The U.S. economy has the ability to grow 3% to 3.5% over the next 12 months, as the government seeks to build consumer and business confidence by "throwing a little security blanket" on the economy, Adam said at a briefing to review the company's 2011 capital markets outlook.
Added jobs, the unemployment benefits extension and increased spending by businesses will contribute to the growth of the GDP, he said. "We think this is the year you see genuine growth from the more productive parts of the economy."
In addition, unemployment, at about 9.4% in December, should fall to about 8.8% by the end of the year, Adam said. Inflation has troughed and interest rates should normalize this year, the result of quantitative-easing programs, he said.
A favorable macro-economic environment, robust earnings growth, attractive valuations and corporate and retail flows all bode well for stocks, Adam said. While earnings growth is expected to slow in 2011--with the consensus estimate at 12%--it should still remain above the average seen since 1946, he said.
When investors see their statements at the end of the quarter, they'll start to shift from low-yielding bond funds into more risky assets, such as equity funds, he said. Pension funds, for example, have historically held about 55% of their assets in equities, but now have just 52% invested there, he said. If they were to revert to their historical average, $170 billion would flow into equities, he said.

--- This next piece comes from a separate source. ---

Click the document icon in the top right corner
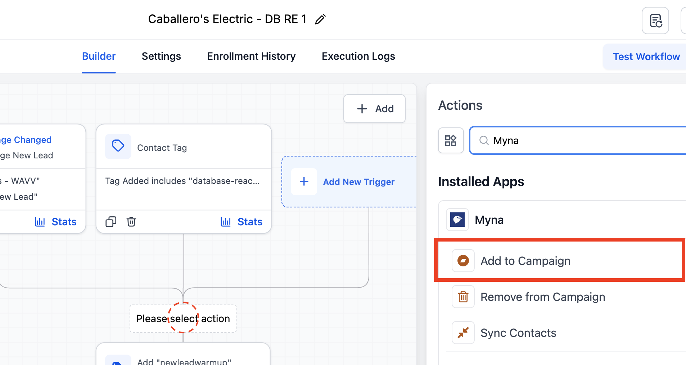The height and width of the screenshot is (365, 686). 655,21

Deutsche Bank Private Wealth Management expects companies to buy back at least $300 billion in stocks this year and forecasts increased merger and acquisition activity.
As for bonds, Adam doesn't see a bubble. Investors continue to search for yield and the yield of a balanced portfolio--a 50/50 mix of the Standard & Poor's 500 index and the 10-year Treasury yield--is at a 50-year low, he said.

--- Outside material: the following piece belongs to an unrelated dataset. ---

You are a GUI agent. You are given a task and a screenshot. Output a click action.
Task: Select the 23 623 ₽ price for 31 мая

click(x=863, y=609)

As for municipal bonds, a lot of the concern over defaults and deficits are misguided, Adam said. Gary Pollack, head of fixed-income trading at Deustsche Bank Private Wealth Management, said he sees the trough in the muni marketplace within the next several months. "Overall credit quality will improve, starting sometime in the middle of the year," he said.
Overall, Deutsche Bank recommends a broad asset allocation with a yield overlay. It recommends investors place a slice of their equity portfolio into dividend-paying stocks and a slice of their fixed-income investments into high-yield and emerging-market bonds, said Adam. In addition, it recommends an investment in master limited partnerships that offer exposure to commodities.
Adam said he favors growth stocks over value, noting that earnings revisions are moving upward in the growth portions of the market. There are favorable long-term themes among emerging-market stocks, in which investors can participate through global multi-national companies with growing revenue in emerging markets. In the telecommunications area, wireless stocks offer opportunity, he said. Financial and health-care names as well as automobile manufacturers and oil companies that export to emerging markets also offer room for growth, he said.
In addition, investors may participate in emerging markets through investments in currencies, which tend to appreciate as wealth increases, as well as agricultural commodities, Adam said. "As wealth develops, it tends to increase caloric intake."
Deutsche Bank Private Wealth Management favors "truer emerging markets" than the BRIC nations--Brazil, Russia, India and China. Among those markets are Korea, Taiwan, Israel, Egypt and Peru, Adam said.
Deutsche Bank Private Wealth Management has $427 billion in invested assets globally.